* **What you have to do**
Return exactly, and only, the lines from the line containing "Open the coins economy view icon" through the final line of the records below, both included.

Stored data entries:

------

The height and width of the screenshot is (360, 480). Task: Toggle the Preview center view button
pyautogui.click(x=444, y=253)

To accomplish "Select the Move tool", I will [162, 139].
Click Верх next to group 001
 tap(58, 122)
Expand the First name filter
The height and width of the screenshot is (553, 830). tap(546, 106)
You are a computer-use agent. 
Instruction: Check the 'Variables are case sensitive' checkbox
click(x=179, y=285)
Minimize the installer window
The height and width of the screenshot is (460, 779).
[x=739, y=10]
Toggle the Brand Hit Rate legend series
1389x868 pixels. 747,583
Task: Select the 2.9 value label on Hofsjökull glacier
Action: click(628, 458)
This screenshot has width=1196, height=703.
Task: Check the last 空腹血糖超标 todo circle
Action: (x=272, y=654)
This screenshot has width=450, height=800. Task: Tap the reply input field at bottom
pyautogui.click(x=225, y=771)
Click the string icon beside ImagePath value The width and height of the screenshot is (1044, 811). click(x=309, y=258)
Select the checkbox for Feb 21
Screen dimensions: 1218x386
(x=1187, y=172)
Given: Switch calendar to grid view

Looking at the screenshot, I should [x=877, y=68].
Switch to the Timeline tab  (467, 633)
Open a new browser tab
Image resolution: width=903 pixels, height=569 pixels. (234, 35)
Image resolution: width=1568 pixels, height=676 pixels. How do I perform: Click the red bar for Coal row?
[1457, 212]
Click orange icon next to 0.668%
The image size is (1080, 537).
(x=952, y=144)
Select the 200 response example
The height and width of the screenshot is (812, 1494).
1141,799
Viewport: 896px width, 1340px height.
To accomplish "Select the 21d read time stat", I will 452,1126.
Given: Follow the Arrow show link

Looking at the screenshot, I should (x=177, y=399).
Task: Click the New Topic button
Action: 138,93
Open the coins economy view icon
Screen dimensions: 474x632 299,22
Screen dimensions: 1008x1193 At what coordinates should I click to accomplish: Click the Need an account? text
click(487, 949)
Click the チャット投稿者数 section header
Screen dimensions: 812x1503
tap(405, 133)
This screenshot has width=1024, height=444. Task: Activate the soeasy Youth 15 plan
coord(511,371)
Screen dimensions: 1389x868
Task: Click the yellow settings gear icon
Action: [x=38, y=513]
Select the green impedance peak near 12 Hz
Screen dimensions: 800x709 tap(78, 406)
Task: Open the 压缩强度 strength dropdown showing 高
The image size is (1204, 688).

------

* **Output of the task**
Open the coins economy view icon
Screen dimensions: 474x632 299,22
Screen dimensions: 1008x1193 At what coordinates should I click to accomplish: Click the Need an account? text
click(487, 949)
Click the チャット投稿者数 section header
Screen dimensions: 812x1503
tap(405, 133)
This screenshot has width=1024, height=444. Task: Activate the soeasy Youth 15 plan
coord(511,371)
Screen dimensions: 1389x868
Task: Click the yellow settings gear icon
Action: [x=38, y=513]
Select the green impedance peak near 12 Hz
Screen dimensions: 800x709 tap(78, 406)
Task: Open the 压缩强度 strength dropdown showing 高
The image size is (1204, 688).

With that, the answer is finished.